Below, I was able to upload a dataframe straight to S3 as a csv. How can I do the same but send it as a sheet onto an Excel Workbook?
## Sending one of my dataframes straight to S3 as a CSV
from io import StringIO
import boto3
bucket = "my_bucket_name"
csv_buffer = StringIO()
df1.to_csv(csv_buffer)
s3_resource = boto3.resource('s3')
s3_resource.Object(bucket, 'df1.csv').put(Body=csv_buffer.getvalue())
CodePudding user response:
You can use a BytesIO
object to accomplish the same basic idea when saving to a xlsx file to save it to memory first, and then upload that data to S3:
import pandas as pd
import boto3, io, os, pathlib
## Creating two example dataframes
df1 = pd.DataFrame({'first_column': ['first_value','second_value'], 'second_column': ['first_value', 'second_value']})
df2 = pd.DataFrame({'first_column': ['xvalue', 'yvalue'], 'second_column': ['xavalue', 'yavalue']})
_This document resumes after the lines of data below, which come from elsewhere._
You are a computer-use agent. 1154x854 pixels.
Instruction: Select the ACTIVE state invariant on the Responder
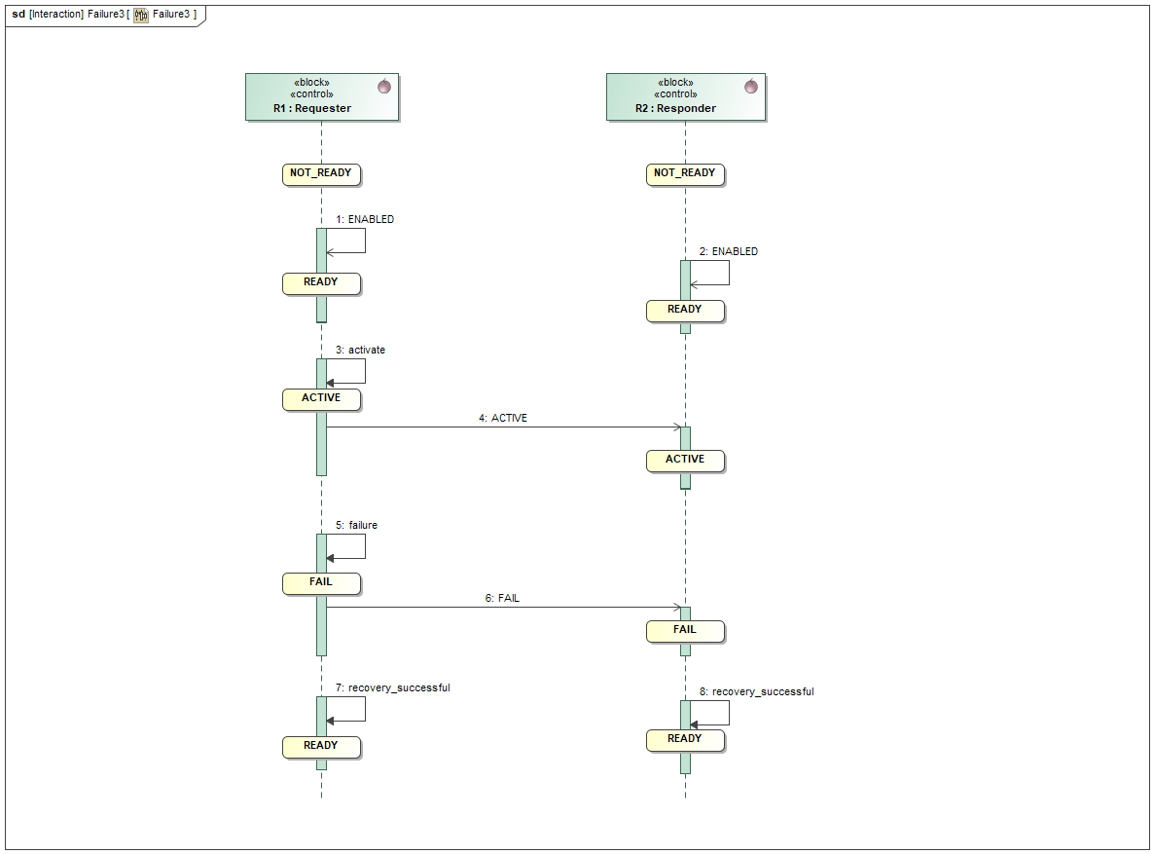(685, 460)
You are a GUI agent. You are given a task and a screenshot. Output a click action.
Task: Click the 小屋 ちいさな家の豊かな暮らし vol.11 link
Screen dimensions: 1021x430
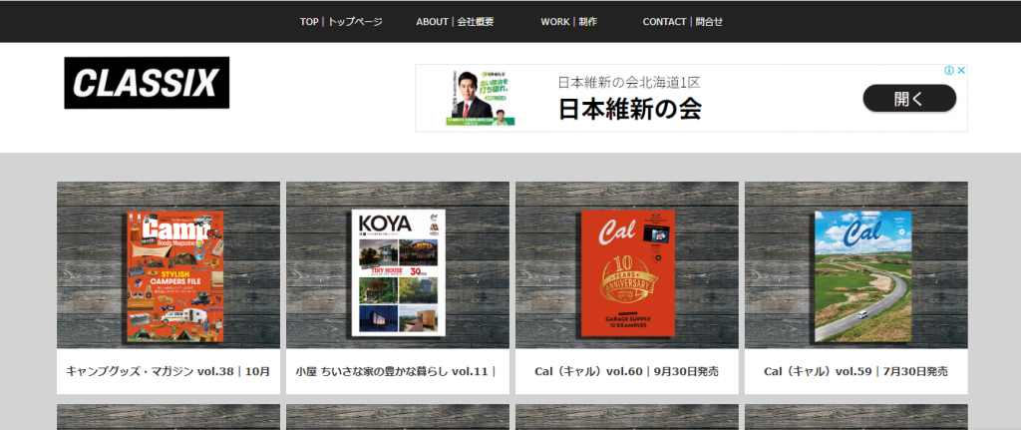[396, 371]
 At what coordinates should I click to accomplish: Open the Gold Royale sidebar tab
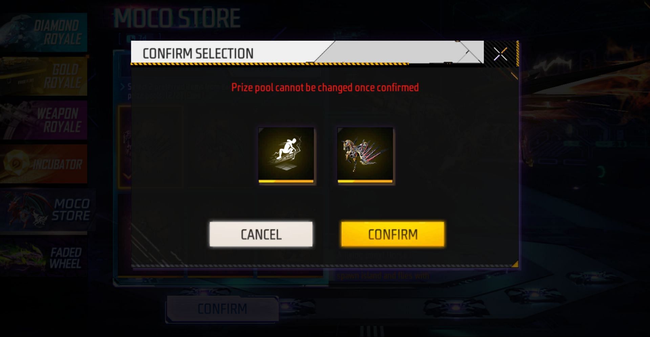pyautogui.click(x=43, y=76)
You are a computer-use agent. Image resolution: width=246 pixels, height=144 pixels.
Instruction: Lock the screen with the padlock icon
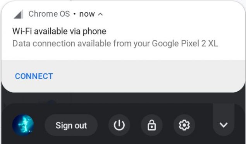pyautogui.click(x=152, y=125)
## Convert them into Excel Workbook in memory
with io.BytesIO() as xlsx_data:
with pd.ExcelWriter(xlsx_data) as writer:
df1.to_excel(writer, sheet_name='df1')
df2.to_excel(writer, sheet_name='df2')
## Upload the in-memory data to S3
s3 = boto3.client("s3")
bucket_name = "-example-"
object_name = "final_fake.xlsx"
s3.put_object(Bucket=bucket_name, Key=object_name, Body=xlsx_data.getvalue())